Hoje, a considerar o dinamismo das relações contratuais, em especial nos casos de relação continuada e de grande complexidade, que por vezes englobam grandes grupos econômicos e diversas empresas, os contratantes poderem contar com um comitê especializado, realmente especialista na matéria e no próprio contrato, para resolver o problema de forma mais célere e de maneira mais técnica é fundamental. Trata-se de uma espécie de gerenciamento do contrato e dos litígios, de modo a prevenir e evitar conflitos de grandes proporções.
A verdade é que, mesmo na arbitragem, os procedimentos têm levado cada vez mais tempo. Não há mais, na arbitragem, a tão almejada celeridade do procedimento. E, enquanto não há uma resolução final, as partes ficam “a ver navios”, sem uma definição concreta para o problema ali submetido.
Na prática, nos contratos de relação continuada, surgem, inevitavelmente, dúvidas e impasses durante a execução do contrato. Sem a previsão dos dispute boards, as partes acabam somente trocando e-mails e notificações, sem dar uma verdadeira solução prática para a questão na maioria dos casos. O que se vê, portanto, é somente uma tentativa de produção de prova documento para o fim único de embasar um eventual litígio futuro.
No Brasil, o instituto vem ganhando relevância em razão da obrigação imposta pelo Banco Interamericano de Desenvolvimento e o Banco Mundial para a realização de financiamento de obras. Atualmente, os dispute boards já são especificamente regulados pela recém promulgada Lei de Licitações e Contratos (Lei no 11.133/2021), v.g., com citação expressa nos artigos 138, II, 151 e 154.
Além disso, há, desde 2018, um Projeto de Lei em trâmite perante a Câmara dos Deputados (PL no 9883/2018). Recentemente, o Projeto foi apensado ao PL no 2421/2021, que veio do Senado Federal, a considerar que ambos têm por objeto regular a criação de dispute boards nos contratos no âmbito da Administração Pública. Os projetos foram remetidos em agosto de 2021 para a Comissão de Trabalho, Administração e Serviço Público.
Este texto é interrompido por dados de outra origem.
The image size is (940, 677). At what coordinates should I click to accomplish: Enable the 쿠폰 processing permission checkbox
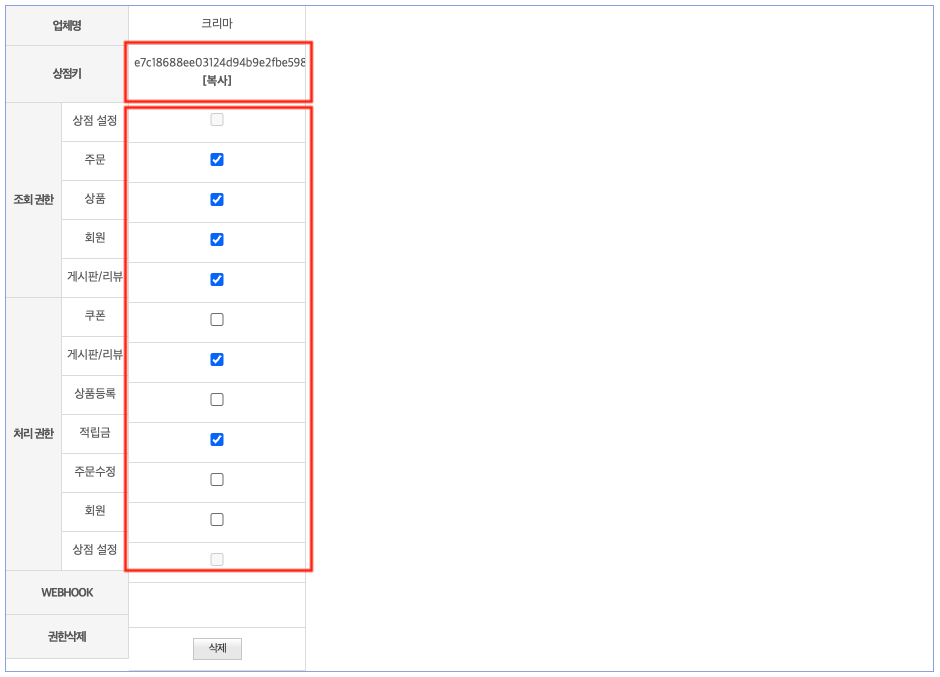pos(217,320)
Há, passe o truísmo, uma rica discussão jurídica sobre a necessidade de regulamentação e previsão em Lei para autorizar a utilização dos dispute boards em contratos com a administração pública.
A maioria das câmaras arbitrais no Brasil já preveem em seus respectivos regulamentos a criação dos comitês. As previsões seguem a linha sugerida, com algumas adaptações, pelo Manual da Dispute Resolution Boards Foundation: “Guide to Best Pratices and Procedures”.
Entendemos, assim, que, apesar de se tratar de um instituto ainda incipiente em nosso sistema jurídico, a sua utilização, se realizada de maneira séria e correta, é verdadeiramente louvável. Dados da Dispute Resolution Boards Foundation apontam que 99% dos litígios apresentados aos comitês são finalizados no prazo de 90 dias; já 98% dos casos a solução adjudicada ou recomendação é tida como definitiva.
Conclui-se que os dispute boards tendem a ser cada vez mais utilizados em casos de maior complexidade, em especial nos que se relacionam com contratos de relações continuadas, diante da velocidade de sua resposta, da especialidade dos experts que tratarão do tema e do conhecimento profundo e prévio da relação jurídica. Cabe a nós advogados entendermos e estimularmos a utilização deste novo meio de desjudicialização de conflitos, a buscar cada vez mais proporcionar a pacificação dos conflitos por meio de uma decisão mais acertada para a relação jurídica em disputa.